• _Teks_:
Mimbar Mahasiswa
Melindungi Demokrasi Kita
Jakarta - Mencermati dengan seksama serangkaian tahapan pemilihan umum serentak 2019 mulai dari awal hingga puncaknya pada sidang sengketa hasil pemilihan presiden 2019, agaknya tidak berlebihan jika kita menyodorkan pertanyaan krusial: apakah demokrasi di negeri ini dalam bahaya dan terancam mati?
Sebuah pertanyaan yang mungkin tidak pernah terlintas dalam kepala sebagian besar masyarakat bangsa ini. Meneroka, bagaimana masa depan demokrasi Indonesia, jika praktik yang dimainkan oleh para aktivis demokrasi justru menggerogoti pilar-pilar penopang demokrasi. Sembari meyakinkan kepada publik bahwa keadaan dewasa ini tidak seburuk yang terjadi pada negara-negara demokrasi lain di dunia, yang tercatat dalam sejarah mengalami kematian, yang dibunuh oleh aktivis demokrasi.

• _Tujuan_:
1. Berdasarkan teks tentang demokrasi Indonesia, mengapa tidak berlebihan jika diajukan pertanyaan "apakah demokrasi di negeri ini dalam bahaya dan terancam mati?" Jawab dalam satu sampai tiga kalimat.
2. Tulis kelanjutan teks tentang ancaman terhadap demokrasi Indonesia, dimulai setelah kalimat terakhirnya.
Catatan sesudah teks ini merupakan bahan yang terpisah.

• _Butir Catatan_:
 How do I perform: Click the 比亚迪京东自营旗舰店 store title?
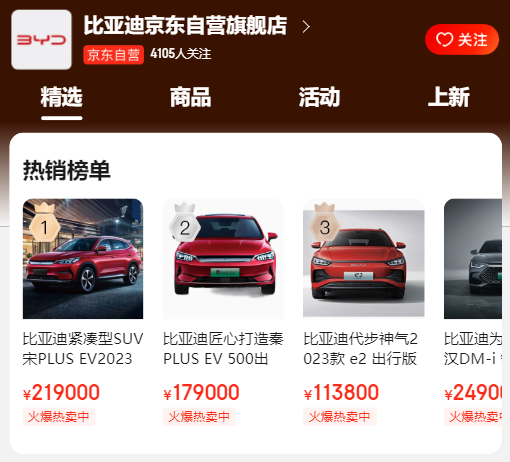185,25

...

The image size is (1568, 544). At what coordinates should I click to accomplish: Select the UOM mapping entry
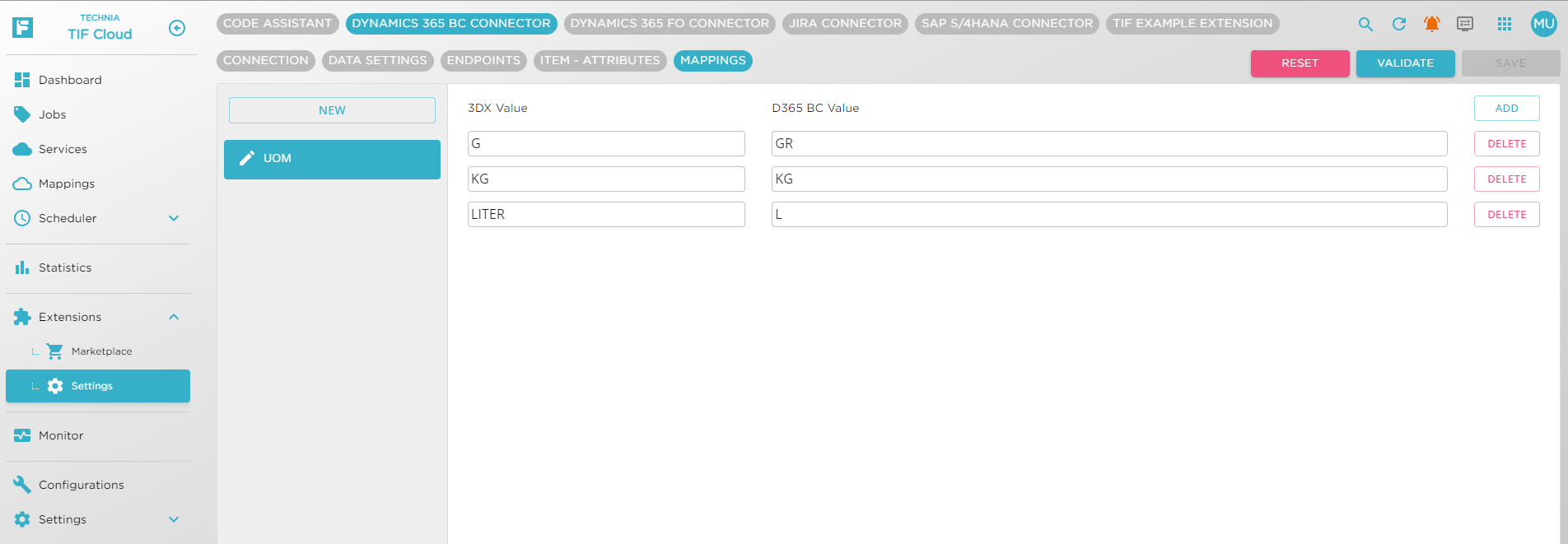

==

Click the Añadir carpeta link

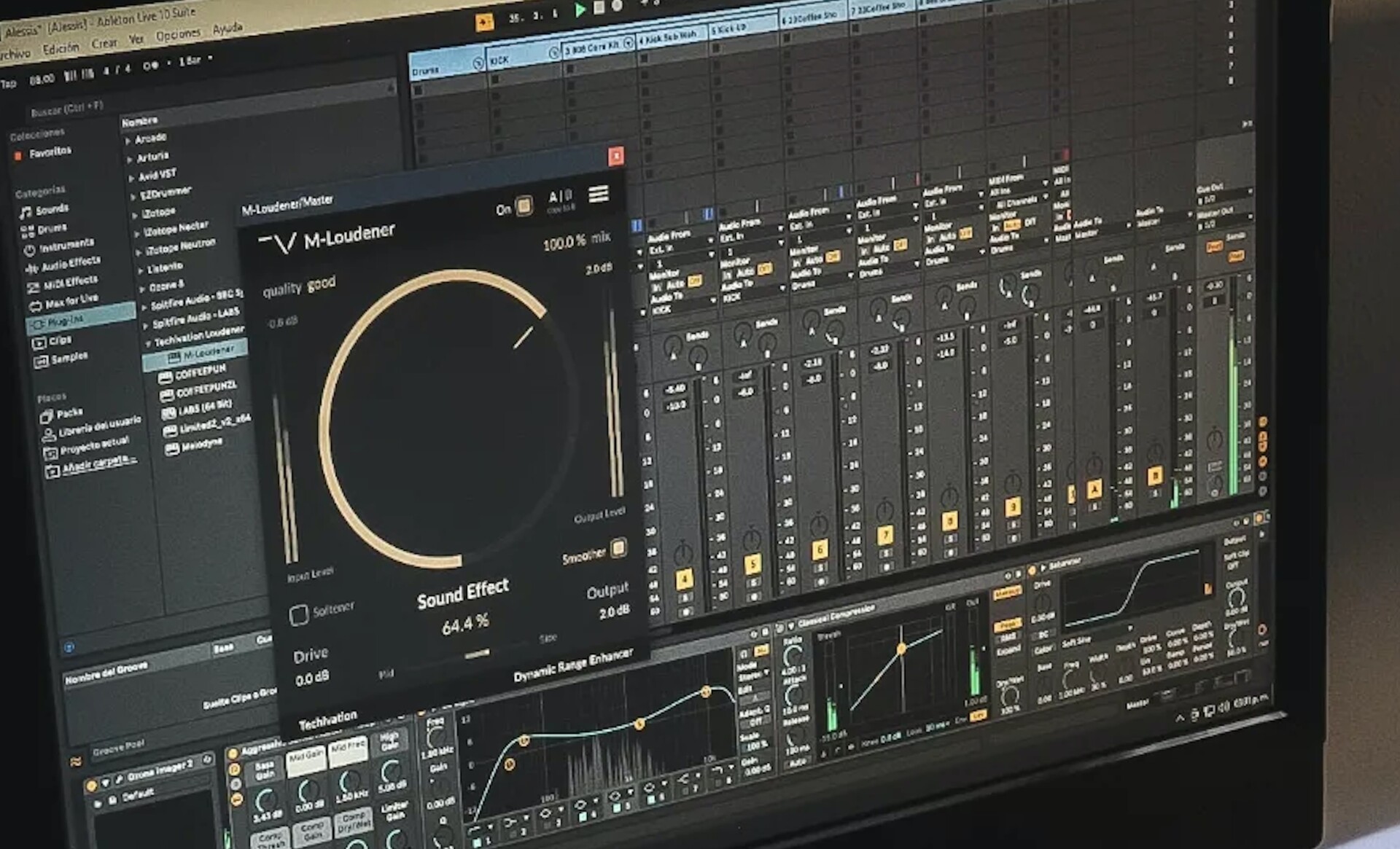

• _Hasil per Tugas_:
1. Karena serangkaian tahapan pemilihan umum serentak 2019 telah dicermati dengan seksama, mulai dari awal hingga puncaknya pada sidang sengketa hasil pemilihan presiden 2019.

2.
Membunuh demokrasi dengan cara-cara yang demokratis, gejala itulah yang sepertinya mulai tampak mencuat dalam hajatan pemilu serentak 2019.
Bagaimanapun, kita perlu pahami bahwa demokrasi itu sistem yang amat rapuh. Karena ia merupakan suatu sistem yang tidak hadir secara tiba-tiba, melainkan harus terus menerus diperjuangkan. Apalagi dalam negara yang memiliki tingkat keragaman etnis yang sangat tinggi, semangat untuk mewujudkan praktik kehidupan yang demokratis akan menemui tantangan yang mahaberat.
Untuk menjawab pertanyaan di atas, perlu untuk sejenak mundur dari hiruk pikuk pertikaian elite politik kita di berbagai media sosial yang terpantau masih belum menunjukkan tanda-tanda akan usai, meskipun semua proses politik telah berujung di mimbar Mahkamah Konstitusi.
Tindakan untuk mundur keluar dari pusaran itu bertujuan supaya kita dapat memperluas wawasan kita dengan mengais hikmah dari negara-negara demokrasi lain di seluruh belahan dunia dan sepanjang sejarah pergulatannya. Belajar dari negara demokrasi yang tercatat dalam sejarah pernah mengalami krisis, lalu membuat kita mengerti dengan lebih baik tanda bahaya yang dihadapi demokrasi kita.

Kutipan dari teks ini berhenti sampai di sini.